I can’t tell if he/she means that personally or culturally, i.e., “the new feminine-looking me is normal to me” or “the new feminine-looking me should be normal to you.” Big difference. At one point Jenner says, “Isn’t it great that, maybe someday, [I’ll] be normal and blend into society?”, so take that however you like. Either way, “I’m the new normal” is exactly but exactly the soundbite the media wants for its “trans is mainstream” narrative push, which technically began a year ago but never enjoyed a spokesperson as prominent as this. Jenner would win more skeptics over by claiming he/she is unconcerned with being seen as “normal,” only with being happy, as that would make no claims on what American cultural norms should be. But that wouldn’t make LGBT activists happy. It’s normalcy or bust. And Jenner needs defenders, as well as an audience for the new E! reality show about the big transition. Solution: Play to your base.

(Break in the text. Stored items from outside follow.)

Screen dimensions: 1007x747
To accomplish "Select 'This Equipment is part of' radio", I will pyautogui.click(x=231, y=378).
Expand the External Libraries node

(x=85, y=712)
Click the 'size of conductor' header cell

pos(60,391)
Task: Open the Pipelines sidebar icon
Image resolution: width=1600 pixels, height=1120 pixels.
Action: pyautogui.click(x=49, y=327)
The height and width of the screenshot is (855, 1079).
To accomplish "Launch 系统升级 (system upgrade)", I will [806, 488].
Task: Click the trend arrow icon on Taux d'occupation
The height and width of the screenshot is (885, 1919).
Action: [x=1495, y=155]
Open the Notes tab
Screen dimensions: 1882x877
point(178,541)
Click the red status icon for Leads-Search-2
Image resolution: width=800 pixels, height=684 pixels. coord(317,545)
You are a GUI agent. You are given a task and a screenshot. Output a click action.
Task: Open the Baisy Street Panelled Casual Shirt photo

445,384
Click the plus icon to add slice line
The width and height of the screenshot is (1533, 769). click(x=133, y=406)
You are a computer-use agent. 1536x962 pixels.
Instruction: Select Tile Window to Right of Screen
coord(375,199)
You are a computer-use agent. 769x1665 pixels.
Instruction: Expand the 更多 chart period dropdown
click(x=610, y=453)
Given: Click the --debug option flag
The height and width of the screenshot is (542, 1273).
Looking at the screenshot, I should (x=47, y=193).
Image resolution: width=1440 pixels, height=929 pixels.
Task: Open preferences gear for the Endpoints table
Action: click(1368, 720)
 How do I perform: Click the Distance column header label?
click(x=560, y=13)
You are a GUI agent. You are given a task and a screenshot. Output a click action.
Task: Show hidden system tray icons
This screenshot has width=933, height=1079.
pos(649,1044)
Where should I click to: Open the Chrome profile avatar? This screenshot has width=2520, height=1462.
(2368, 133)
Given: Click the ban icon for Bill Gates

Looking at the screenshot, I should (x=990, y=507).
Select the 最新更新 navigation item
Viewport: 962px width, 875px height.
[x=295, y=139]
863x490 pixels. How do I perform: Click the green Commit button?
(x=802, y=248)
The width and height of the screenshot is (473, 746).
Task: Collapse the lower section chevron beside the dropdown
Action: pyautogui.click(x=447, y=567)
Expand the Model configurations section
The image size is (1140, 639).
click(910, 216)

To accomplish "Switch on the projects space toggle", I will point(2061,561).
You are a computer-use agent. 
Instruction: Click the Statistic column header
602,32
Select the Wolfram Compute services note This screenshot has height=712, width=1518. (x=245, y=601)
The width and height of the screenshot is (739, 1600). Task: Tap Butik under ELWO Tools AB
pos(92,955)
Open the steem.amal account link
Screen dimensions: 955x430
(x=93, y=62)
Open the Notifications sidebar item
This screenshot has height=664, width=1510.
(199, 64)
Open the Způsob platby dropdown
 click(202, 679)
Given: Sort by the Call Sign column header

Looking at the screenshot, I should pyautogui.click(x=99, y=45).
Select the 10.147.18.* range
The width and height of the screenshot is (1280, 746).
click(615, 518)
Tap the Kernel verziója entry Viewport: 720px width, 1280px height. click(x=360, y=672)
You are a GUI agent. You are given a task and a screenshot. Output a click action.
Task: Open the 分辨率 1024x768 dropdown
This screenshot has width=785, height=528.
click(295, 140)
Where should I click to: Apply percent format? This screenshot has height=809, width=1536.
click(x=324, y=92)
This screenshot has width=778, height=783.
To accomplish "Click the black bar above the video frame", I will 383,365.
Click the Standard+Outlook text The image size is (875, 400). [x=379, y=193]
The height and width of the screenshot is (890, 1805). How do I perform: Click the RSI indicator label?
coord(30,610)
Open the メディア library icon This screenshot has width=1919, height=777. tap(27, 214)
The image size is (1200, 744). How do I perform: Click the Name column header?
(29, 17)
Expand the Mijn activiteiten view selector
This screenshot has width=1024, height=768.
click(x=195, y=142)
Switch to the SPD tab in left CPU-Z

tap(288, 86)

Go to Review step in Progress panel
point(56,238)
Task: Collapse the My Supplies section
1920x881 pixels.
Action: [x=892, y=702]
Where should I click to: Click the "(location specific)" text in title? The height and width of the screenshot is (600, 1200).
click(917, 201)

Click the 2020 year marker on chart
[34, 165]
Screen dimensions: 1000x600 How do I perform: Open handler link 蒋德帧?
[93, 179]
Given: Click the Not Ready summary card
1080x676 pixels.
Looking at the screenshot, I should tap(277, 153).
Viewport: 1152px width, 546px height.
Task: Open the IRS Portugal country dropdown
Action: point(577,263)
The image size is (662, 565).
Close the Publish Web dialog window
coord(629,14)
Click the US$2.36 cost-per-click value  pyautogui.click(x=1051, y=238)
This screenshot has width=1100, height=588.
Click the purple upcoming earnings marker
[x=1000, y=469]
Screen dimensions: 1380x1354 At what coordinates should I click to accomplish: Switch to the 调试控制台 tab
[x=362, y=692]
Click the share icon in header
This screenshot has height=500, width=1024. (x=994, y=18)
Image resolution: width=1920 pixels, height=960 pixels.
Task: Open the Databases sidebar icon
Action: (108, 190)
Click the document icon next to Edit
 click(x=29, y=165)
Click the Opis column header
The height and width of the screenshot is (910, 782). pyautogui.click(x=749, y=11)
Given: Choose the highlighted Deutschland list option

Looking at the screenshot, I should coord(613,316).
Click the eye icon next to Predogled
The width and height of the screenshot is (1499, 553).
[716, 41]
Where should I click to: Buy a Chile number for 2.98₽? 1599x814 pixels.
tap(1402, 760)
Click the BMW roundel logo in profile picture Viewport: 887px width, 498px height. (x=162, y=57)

Meanwhile, Ian Tuttle and Jonathan Last are having fun with a wrinkle in progressive orthodoxy on transgenderism. If your gender is rightly classified by how you feel psychologically, not how you’re built biologically, how should we treat Jenner’s Olympic decathlon win? By lefty logic, if he felt like a woman when he won the gold, he was a woman — in which case he was competing in the wrong event, as absurd as that may seem. If he was a woman at the time, presumably the records he set should be regarded as women’s records even though they were achieved by someone with a male physiology. If you think this is a ludicrous point, note that it doesn’t originate with Tuttle and Last: They both got the idea from Wikipedia, where a few fanatic SJWs are busily trying to rewrite the Olympic record books. Actual quote from the discussion section of the entry on the women’s 400 meters, via Last:
Caitlyn Jenner ran a 47.51 at the 1976 Olympics, a best of all time for women in the event. At the time, she went by the name Bruce. I feel it would be extremely transphobic to erase her identity and belittle her accomplishments by failing to mention this time. Although the IAAF has not, and likely will not, ratify Caitlyn’s time as a world record, it deserves mention here as an all-time woman’s best.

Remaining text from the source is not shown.